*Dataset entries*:
::::::::

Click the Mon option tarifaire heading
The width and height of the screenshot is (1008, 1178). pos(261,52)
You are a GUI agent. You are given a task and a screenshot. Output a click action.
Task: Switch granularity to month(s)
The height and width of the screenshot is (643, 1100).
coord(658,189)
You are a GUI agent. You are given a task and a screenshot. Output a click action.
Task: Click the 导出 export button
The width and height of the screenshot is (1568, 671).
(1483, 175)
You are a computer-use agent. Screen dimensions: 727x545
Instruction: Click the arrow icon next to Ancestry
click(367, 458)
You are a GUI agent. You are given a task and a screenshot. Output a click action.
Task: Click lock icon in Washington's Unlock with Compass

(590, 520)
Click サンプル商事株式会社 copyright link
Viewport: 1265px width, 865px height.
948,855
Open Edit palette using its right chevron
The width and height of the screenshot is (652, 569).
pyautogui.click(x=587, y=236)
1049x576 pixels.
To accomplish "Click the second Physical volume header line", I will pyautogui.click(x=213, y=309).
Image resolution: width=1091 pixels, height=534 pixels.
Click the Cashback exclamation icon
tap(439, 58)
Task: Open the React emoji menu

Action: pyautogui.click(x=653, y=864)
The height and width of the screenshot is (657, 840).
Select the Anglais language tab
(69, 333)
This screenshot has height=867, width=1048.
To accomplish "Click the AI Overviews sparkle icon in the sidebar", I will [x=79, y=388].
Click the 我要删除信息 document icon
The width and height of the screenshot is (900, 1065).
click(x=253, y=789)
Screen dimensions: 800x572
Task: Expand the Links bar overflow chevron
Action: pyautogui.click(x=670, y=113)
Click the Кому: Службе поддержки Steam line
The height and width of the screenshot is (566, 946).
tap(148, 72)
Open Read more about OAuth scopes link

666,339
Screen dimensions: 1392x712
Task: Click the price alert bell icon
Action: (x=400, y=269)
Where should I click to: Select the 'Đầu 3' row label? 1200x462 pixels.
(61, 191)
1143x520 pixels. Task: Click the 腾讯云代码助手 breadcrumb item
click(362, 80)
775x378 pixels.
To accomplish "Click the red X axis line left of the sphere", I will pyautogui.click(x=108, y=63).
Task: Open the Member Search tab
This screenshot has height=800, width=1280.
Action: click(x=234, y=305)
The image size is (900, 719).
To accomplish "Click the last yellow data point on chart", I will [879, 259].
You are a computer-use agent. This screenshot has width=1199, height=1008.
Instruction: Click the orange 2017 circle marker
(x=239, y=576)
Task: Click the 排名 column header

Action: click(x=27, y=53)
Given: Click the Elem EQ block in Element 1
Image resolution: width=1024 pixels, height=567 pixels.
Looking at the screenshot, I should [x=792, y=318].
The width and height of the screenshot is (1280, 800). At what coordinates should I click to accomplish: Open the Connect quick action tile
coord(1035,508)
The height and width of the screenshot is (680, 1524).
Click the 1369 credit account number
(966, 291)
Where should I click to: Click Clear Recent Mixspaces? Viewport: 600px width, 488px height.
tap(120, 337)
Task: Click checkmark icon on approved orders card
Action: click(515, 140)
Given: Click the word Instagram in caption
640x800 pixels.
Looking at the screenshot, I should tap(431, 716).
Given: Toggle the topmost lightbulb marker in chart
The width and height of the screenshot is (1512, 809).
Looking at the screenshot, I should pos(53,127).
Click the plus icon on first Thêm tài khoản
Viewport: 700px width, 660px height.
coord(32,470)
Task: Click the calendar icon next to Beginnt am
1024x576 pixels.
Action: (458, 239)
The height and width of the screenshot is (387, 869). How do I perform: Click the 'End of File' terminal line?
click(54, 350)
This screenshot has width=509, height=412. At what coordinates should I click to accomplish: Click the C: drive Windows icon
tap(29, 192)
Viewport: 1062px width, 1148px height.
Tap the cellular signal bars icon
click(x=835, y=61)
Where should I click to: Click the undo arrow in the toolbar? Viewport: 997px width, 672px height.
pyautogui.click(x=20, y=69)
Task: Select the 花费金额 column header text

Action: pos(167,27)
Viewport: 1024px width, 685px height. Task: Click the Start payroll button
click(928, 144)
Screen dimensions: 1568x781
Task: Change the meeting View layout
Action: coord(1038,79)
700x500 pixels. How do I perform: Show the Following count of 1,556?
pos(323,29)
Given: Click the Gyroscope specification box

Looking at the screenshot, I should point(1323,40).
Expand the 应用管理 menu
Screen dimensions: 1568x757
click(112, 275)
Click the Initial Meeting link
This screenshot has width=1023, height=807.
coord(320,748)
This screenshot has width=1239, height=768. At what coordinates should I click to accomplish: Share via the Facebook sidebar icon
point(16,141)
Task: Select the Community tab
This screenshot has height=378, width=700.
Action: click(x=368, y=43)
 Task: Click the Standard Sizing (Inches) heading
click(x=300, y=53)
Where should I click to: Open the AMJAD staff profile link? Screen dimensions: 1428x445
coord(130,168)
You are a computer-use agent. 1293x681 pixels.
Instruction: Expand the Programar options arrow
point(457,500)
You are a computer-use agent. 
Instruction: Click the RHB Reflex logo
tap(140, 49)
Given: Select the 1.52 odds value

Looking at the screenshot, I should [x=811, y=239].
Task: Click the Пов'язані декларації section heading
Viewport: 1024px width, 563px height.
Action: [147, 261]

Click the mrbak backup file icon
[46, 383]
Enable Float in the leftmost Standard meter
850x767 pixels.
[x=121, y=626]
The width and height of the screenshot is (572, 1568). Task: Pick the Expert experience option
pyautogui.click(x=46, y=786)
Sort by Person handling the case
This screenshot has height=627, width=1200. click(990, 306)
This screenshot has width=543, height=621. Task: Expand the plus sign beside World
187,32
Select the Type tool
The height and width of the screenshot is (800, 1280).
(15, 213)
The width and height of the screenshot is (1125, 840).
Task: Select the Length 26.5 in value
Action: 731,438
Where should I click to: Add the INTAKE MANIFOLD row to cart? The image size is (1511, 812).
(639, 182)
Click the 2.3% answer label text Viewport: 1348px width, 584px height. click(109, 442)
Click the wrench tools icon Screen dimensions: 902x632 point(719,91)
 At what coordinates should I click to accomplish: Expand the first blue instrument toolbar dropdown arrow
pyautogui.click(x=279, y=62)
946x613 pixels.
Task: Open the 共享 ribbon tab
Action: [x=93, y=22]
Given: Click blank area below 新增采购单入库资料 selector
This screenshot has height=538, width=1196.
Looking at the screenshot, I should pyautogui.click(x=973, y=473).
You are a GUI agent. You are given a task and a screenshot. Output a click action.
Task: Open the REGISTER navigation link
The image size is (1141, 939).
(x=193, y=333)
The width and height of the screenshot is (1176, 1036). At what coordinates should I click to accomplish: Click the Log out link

::::::::

*WHAT THE TASK REQUIRES*: The expected answer is each line of the records above that includes the string "computer".

*OUTPUT BELOW*:
You are a computer-use agent. Screen dimensions: 727x545
You are a computer-use agent. This screenshot has width=1199, height=1008.
You are a computer-use agent. 1293x681 pixels.
You are a computer-use agent. 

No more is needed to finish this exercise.